### Excerpted text
Mitsubishi Motors UK – Website Redesign
Reimagining a digital showroom that captures clarity, emotion, and the essence of every vehicle.
Project Overview
As Principal UX Designer, I led the end-to-end redesign of the Mitsubishi Motors UK website, reimagining how customers discover, explore, and connect with the brand online. The goal was to craft a modern, intuitive, and emotionally resonant digital experience that reflects Mitsubishi’s evolving identity — one that inspires confidence, drives engagement, and seamlessly supports vehicle enquiries, test drives, and sales conversions.
Working closely with developers and UI designers, I focused on translating Mitsubishi’s brand heritage and innovation into a cohesive digital journey, ensuring every interaction felt purposeful, elegant, and effortless across devices.
Project Context Snapshot
Company:
Agency side Critical Mass — client Mitsubishi
Duration:
3 Months
Tools:
Sketch
Team:
Collaborated with UI Designers, Developers, and Digital Marketing stakeholders in an agile workflow. As Principal UX Designer, I led the experience strategy, interaction model, and design documentation.

### Given information

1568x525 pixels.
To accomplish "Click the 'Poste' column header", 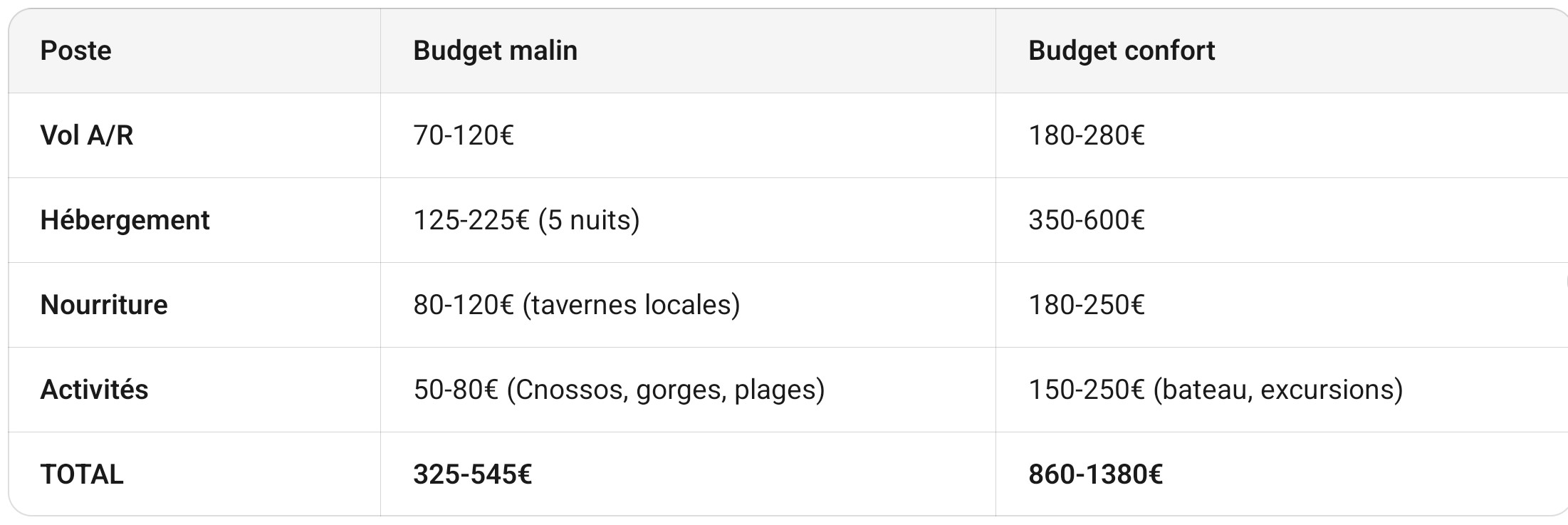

### What you have to do
In the website redesign write-up, change "test drives" to "showroom visits" and give everything from "Project Overview" down to "effortless across devices." with that change made. This data has nothing to do with the website redesign write-up.

### In response
Project Overview
As Principal UX Designer, I led the end-to-end redesign of the Mitsubishi Motors UK website, reimagining how customers discover, explore, and connect with the brand online. The goal was to craft a modern, intuitive, and emotionally resonant digital experience that reflects Mitsubishi’s evolving identity — one that inspires confidence, drives engagement, and seamlessly supports vehicle enquiries, showroom visits, and sales conversions.
Working closely with developers and UI designers, I focused on translating Mitsubishi’s brand heritage and innovation into a cohesive digital journey, ensuring every interaction felt purposeful, elegant, and effortless across devices.